Salampak yang merupakan Kepala SMPN Satu Atap 1 Kurun mengakui dirinya memang memberikan uang kewajiban yakni jatah 10 persen untuk Disdikpora kepada terdakwa Imanuel Nopri. Diakui saksi bahwa penyerahan uang jatah Disdikpora tersebut dilakukannya di ruang kerja Imanuel Nopri di kantor Dinas Disdikpora Gunung Mas pada tanggal 23 Desember 2020.
“Saya menyerahkan uang Rp 50 juta,” kata saksi Salampak kepada ketua majelis hakim.
Salampak juga mengatakan bahwa permintaan uang jatah sebesar 10 persen dari anggaran dana DAK yang tersebut juga memang sudah dibicarakan oleh Imanuel Nopri dengan dirinya pada saat awal ketika sekolahnya sudah diketahui mendapatkan anggaran dana DAK fisik tersebut.
Salampak juga membenarkan bahwa penentuan terkait siapa kepala tukang untuk mengerjakan pekerjaan proyek di sekolah nya tersebut di tentukan pula oleh pihak Disdikpora Gumas itu. Seperti biasa Imanuel Nopri sendiri dalam tanggapan terkait kesaksian ini membantah keterangan saksi tersebut.
“Saya tidak pernah meminta uang kepada kepala sekolah,” katanya.
Rencananya sidang kasus korupsi ini akan kembali dilanjutkan pada Kamis pekan depan.
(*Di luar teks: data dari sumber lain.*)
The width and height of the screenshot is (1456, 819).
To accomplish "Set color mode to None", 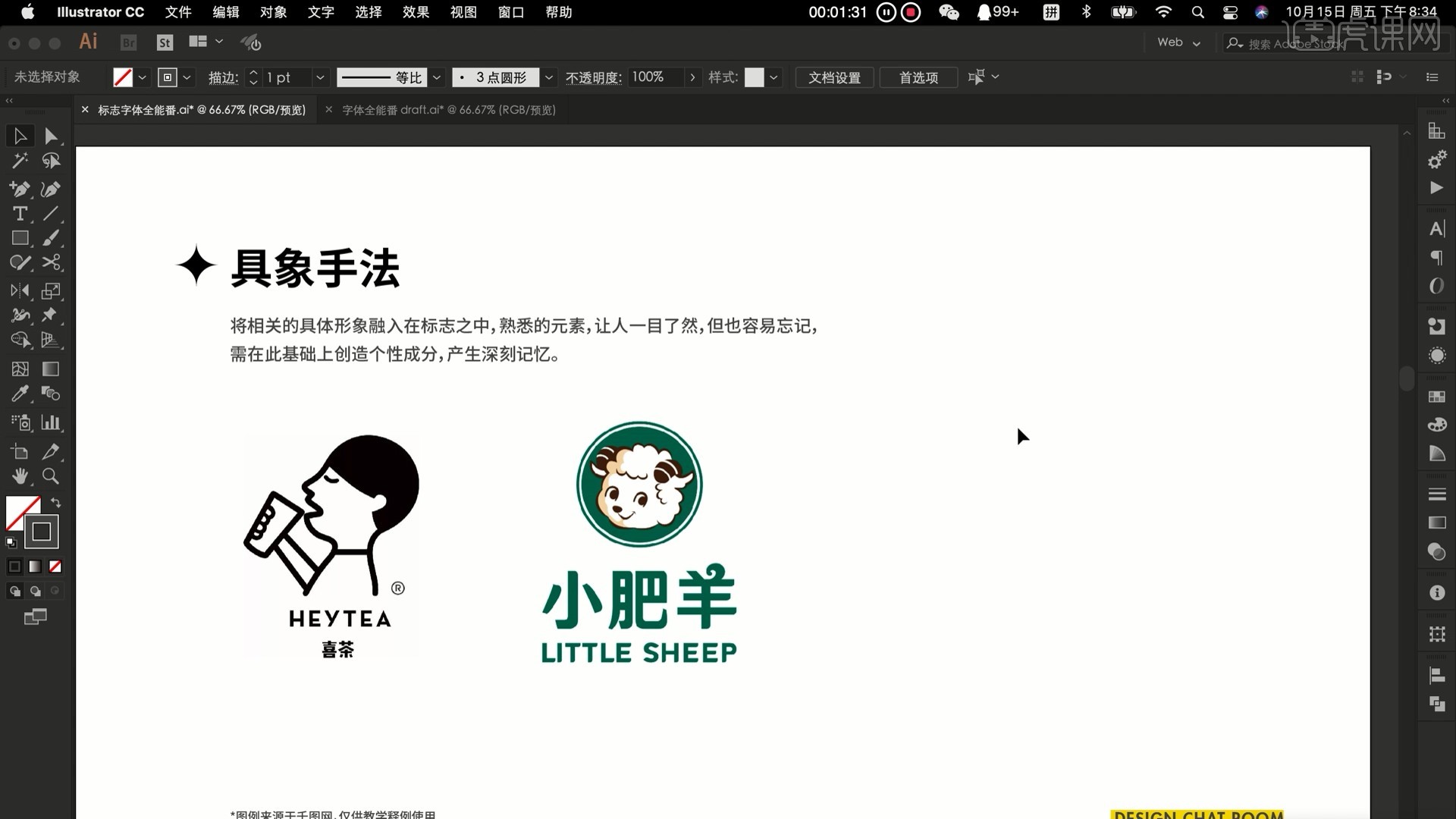I will 55,566.
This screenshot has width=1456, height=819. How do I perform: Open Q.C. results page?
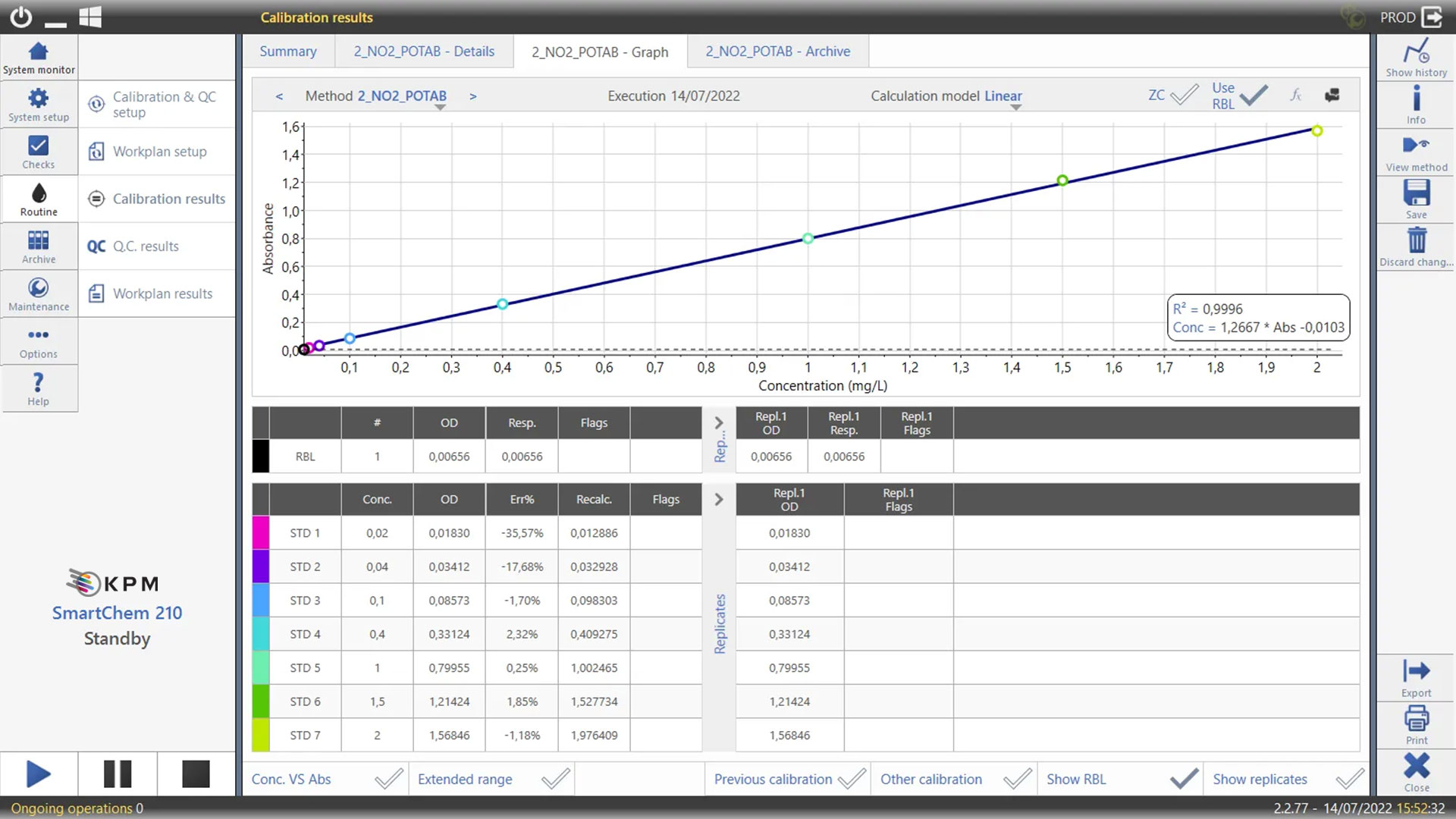coord(146,246)
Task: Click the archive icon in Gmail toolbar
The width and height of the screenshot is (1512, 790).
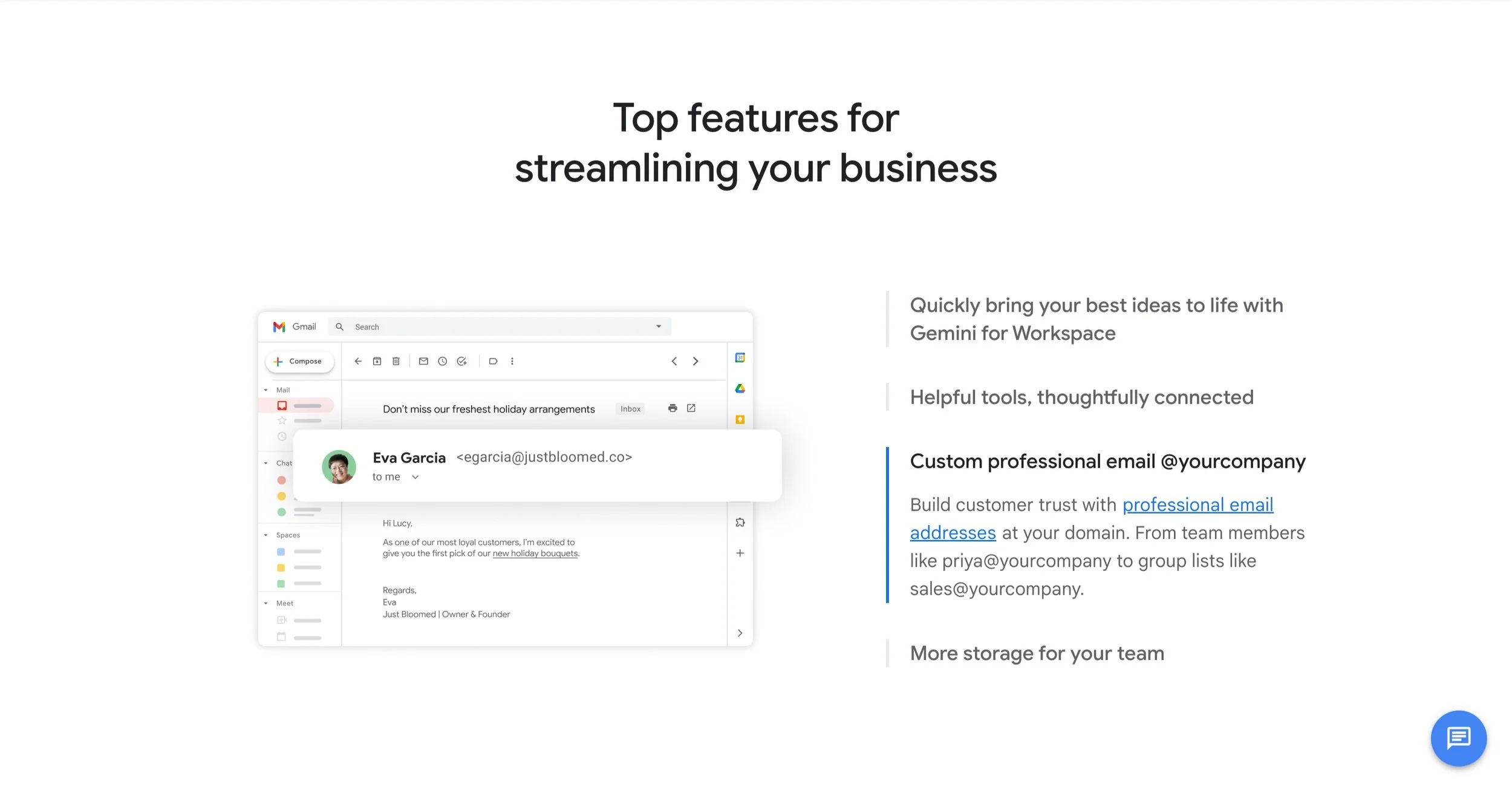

Sementara seusai sidang salah seorang JPU dalam perkara ini Jaksa Okta mengatakan bahwa dari hasil persidangan ini, makin jelas bahwa memang ada aliran penyerahan dana dari para kepala SMP penerima dana DAK kepada para Terdakwa.
“Memang ada permintaan dana yang diperuntukkan untuk pihak dinas pendidikan dalam hal ini ketiga terdakwa itu,” ujar Okta.
Okta juga mengatakan dari fakta sidang tersebut juga terungkap bahwa setelah kasus dugaan korupsi ini di tangani pihak Kejari Gumas, para terdakwa sempat meminta kepada para kepala sekolah yang menjadi saksi ini untuk tidak mengungkapkan soal adanya permintaan uang dari Disdikpora tersebut saat mereka diperiksa oleh pihak penyidik Kejari Gumas.
“Bahwa memang ada pertemuan di tahun 2022, yang mana pertemuan itu diadakan oleh pak Esra dan ada juga pak Wandra dan pak Nopri disitu dan dalam pertemuan itu para saksi diminta tidak menyampaikan kepada jaksa fakta fakta menyangkut dana DAK itu,” tegasnya. (sja/ala)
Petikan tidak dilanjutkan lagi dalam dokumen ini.